For DC current the shape of the conductor doesn't matter much because the electron flow is nearly consistent throughout the conductor. Remember we are talking high current, not static or HF AC. My rough measurements show the cross sectional area of the straps to be a little less than my #1 welding cable. My Gizmo came with #4 which would be slightly warm after climbing my hill. The #1 cable I replaced it with feels the same temp as ambient after the same climb. I haven't checked but I suspect the straps are probably close to #2 cable. If after I get my LiFePO4 pack installed I'll check the temperature of the straps to see if they warm up. I figure I can easily add one or two laminations to them if I wish.


----------



## wejank (Jan 6, 2010)

Maybe cable was lead to shot circuit easily when hit the copper located in the two sides on each cell.
I have ever saw the process of assembling the whole battery.
First,connect every cell tightly by welding,then band them with tape to prevented they were loosed like vibrated phnomenon in the way of transportation,
The last step,cover the battery pack with heat shrink.


----------



## Overlander23 (Jun 15, 2009)

Looks like the battery boxes I built for my TS160 cells aren't quite big enough to handle the cells plus the generous end-plates that Thundersky provide without some serious box modifications.

Anyone have an opinion on losing the stock TS banding hardware and going with something like multiple bands of poly or steel strapping? The kind that is used to contain crates, etc?

Or will this idea still allow for too much end swelling? I just need something a little more low profile.









Edit: Looks like I'll either have to add reinforcement to the box sides (possible) and allow the box to do the containment or figure out a thinner but rigid enough end-plate system.


----------



## GizmoEV (Nov 28, 2009)

I don't know how much stretch those bands will have compared to the SS bands that TS uses but I think if you don't have some sort of rigid end plate you will get bulging on at least the end cells. I had to rebundle my TS100s in sets of 10 cells so I just had a local sheet metal shop cut some SS straps for me and I drilled and bent them to use the TS end plates. If you are using two strapped bundles end-to-end you could maybe do the same thing I'm doing.

David Nelson


----------



## Lordwacky (Jan 28, 2009)

This what I'm doing. I'm not sure how well it is going to work, but I think it will be sufficient. I cut pieces of 0.06" diamond plate for end caps then just used the packing strapping you show above. It seems to work ok, but the cells are still pretty slippery and will slide up and down and left and right, which causes problems when the notches line up (very frustrating). What I did to prevent left and right slipping is I cut strips of (1/8", I think) lexan and drove them down inbetween adjacent batteries. This does a nice job of locking them in place, kinda like legos. 

If I had to redesign what I'm doing.
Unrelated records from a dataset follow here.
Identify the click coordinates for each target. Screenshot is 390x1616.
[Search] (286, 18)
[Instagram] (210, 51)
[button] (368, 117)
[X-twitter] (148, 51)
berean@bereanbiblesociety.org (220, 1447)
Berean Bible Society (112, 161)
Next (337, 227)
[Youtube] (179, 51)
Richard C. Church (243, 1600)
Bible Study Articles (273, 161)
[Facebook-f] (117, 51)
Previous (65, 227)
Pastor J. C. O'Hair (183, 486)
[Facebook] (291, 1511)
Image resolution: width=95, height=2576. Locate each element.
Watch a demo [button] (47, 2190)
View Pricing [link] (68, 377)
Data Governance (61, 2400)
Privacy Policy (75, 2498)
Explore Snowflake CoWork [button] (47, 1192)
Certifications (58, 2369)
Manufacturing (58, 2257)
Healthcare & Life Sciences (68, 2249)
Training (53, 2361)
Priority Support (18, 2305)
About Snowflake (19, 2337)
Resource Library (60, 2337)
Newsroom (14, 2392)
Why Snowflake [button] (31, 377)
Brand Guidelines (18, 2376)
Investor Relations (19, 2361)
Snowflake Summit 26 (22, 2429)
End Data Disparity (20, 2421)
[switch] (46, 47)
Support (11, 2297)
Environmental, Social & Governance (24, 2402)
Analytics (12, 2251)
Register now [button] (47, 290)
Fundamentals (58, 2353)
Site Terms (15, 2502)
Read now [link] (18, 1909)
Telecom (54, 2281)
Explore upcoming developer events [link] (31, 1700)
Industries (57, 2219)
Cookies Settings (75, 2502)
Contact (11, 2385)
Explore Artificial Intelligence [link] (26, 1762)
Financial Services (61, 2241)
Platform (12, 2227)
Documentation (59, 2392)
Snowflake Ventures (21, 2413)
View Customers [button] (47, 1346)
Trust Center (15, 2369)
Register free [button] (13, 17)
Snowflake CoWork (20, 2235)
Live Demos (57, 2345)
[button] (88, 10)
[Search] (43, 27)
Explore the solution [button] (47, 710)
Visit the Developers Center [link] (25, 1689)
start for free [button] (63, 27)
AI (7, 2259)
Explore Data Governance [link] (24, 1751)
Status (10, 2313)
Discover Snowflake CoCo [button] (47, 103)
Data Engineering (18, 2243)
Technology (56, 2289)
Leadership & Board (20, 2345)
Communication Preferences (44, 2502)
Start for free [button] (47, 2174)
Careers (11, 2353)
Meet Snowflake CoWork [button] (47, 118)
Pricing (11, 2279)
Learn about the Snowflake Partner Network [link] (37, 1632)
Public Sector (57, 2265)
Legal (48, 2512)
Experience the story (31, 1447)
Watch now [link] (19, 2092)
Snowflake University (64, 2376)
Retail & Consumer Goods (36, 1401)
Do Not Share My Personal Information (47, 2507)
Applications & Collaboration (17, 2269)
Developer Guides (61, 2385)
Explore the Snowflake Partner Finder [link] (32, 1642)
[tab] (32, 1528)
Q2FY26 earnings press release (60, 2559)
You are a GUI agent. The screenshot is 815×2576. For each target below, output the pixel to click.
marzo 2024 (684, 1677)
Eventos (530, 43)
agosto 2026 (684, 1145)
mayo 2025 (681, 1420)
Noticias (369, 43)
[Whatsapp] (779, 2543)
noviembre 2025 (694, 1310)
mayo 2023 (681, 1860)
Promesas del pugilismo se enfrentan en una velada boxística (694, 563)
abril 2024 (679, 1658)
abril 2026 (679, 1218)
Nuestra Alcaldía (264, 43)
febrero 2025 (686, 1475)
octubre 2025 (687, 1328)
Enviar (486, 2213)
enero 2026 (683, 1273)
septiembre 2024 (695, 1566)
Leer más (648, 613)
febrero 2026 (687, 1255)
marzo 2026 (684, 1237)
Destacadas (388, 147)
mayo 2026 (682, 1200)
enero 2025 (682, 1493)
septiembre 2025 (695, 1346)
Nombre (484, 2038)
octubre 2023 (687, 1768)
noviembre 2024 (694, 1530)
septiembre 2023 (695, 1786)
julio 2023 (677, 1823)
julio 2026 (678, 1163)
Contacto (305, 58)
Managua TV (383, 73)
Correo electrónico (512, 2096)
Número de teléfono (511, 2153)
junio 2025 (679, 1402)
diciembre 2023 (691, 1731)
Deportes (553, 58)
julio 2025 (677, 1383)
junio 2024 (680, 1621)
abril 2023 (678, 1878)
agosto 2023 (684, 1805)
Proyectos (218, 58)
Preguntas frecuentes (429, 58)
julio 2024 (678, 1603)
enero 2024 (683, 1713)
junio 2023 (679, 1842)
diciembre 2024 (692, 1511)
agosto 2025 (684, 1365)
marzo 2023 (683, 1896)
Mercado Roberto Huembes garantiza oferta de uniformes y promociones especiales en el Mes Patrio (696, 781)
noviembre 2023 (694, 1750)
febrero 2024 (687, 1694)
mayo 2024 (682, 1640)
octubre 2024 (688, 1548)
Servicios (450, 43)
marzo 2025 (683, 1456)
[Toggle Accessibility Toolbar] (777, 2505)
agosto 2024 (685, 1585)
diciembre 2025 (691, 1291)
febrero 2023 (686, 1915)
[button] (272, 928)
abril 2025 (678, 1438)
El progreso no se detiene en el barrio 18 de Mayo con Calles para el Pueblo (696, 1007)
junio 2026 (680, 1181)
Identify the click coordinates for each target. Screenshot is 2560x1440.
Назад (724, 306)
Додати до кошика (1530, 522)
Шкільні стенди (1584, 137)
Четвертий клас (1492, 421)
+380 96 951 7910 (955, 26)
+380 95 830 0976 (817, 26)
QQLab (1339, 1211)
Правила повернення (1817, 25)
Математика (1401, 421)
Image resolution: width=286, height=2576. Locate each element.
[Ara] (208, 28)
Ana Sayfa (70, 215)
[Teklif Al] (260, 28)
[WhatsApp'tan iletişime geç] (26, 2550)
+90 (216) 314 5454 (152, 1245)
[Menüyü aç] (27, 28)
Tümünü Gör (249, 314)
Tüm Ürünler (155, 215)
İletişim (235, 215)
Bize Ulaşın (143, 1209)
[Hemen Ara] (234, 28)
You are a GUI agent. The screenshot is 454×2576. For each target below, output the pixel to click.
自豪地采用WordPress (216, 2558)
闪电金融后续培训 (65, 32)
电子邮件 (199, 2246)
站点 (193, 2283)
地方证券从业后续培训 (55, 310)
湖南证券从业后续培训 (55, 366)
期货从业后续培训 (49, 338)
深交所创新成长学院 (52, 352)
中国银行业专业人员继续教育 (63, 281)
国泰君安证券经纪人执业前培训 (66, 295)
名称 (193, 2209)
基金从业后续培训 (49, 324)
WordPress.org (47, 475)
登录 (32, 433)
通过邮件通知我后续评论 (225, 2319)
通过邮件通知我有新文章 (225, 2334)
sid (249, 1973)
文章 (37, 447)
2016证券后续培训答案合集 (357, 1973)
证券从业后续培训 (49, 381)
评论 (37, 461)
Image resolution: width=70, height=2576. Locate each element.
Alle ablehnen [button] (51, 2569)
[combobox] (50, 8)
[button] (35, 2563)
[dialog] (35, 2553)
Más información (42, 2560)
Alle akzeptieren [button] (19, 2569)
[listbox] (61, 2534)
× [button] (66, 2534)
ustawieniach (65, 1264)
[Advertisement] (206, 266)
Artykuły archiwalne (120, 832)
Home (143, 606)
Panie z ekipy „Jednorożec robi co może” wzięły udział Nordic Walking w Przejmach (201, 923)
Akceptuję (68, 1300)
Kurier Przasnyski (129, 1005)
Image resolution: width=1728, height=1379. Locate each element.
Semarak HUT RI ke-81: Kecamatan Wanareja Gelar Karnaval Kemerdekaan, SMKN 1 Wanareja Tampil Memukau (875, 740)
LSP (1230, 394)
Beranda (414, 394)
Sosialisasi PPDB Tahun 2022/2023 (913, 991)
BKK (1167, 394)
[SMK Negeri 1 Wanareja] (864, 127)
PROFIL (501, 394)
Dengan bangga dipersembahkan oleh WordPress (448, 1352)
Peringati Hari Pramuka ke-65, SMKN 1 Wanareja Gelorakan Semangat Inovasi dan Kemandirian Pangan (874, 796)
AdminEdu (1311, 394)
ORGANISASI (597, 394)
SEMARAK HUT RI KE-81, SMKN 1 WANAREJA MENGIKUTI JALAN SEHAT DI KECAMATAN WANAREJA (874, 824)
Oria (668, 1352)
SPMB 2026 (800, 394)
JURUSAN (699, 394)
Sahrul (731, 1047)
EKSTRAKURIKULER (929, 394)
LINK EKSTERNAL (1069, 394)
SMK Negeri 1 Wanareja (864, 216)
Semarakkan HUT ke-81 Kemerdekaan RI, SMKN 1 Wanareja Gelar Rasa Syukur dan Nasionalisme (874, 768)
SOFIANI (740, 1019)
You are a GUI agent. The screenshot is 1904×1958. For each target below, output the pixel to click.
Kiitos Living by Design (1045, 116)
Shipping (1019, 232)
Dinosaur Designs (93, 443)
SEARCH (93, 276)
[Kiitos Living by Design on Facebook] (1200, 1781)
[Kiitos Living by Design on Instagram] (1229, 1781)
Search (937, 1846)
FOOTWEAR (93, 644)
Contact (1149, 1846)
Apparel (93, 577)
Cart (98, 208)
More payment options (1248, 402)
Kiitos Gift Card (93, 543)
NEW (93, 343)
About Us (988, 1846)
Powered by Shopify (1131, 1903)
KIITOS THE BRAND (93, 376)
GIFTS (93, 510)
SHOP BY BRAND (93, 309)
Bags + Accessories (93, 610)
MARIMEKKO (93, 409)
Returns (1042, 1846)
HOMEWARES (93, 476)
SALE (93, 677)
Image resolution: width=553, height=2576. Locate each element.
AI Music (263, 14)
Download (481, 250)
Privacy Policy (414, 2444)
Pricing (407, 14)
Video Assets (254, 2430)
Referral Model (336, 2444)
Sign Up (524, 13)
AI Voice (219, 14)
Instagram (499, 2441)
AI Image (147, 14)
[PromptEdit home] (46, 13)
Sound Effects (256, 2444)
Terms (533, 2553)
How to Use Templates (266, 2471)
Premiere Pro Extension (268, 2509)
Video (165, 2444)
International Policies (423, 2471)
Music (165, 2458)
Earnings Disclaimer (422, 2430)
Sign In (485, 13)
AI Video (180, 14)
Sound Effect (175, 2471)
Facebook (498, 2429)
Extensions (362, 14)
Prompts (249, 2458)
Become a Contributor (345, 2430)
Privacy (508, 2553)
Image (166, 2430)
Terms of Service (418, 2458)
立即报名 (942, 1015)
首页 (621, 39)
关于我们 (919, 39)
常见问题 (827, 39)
I would not use the braided strapping, I would go with some kind of solid strapping material (probably solid plastic, metal makes me a bit nervous). I would definitely not use the stupid buckles either I would go with a crimp on clip. 

edit: Oh and I wouldn't use Diamond plate either I would use flat Al plate and chamfer the edges, the braided strapping doesn't like sharp edges.
hope this helps


----------



## dtbaker (Jan 5, 2008)

I like the idea of a strip down one slot to keep them aligned, but would leave most open for cooling. If you are that close on ends of your box.... can't you just drive in some rigid shims on the ends? smooth AL plate, or plywood? No straps required! Leave a hook or hole at top edge to grab and pull out!


----------



## Lordwacky (Jan 28, 2009)

I only put in two strips, one on each side... most of the holes remain open


----------



## Amberwolf (May 29, 2009)

dtbaker said:


> I like the idea of a strip down one slot to keep them aligned, but would leave most open for cooling.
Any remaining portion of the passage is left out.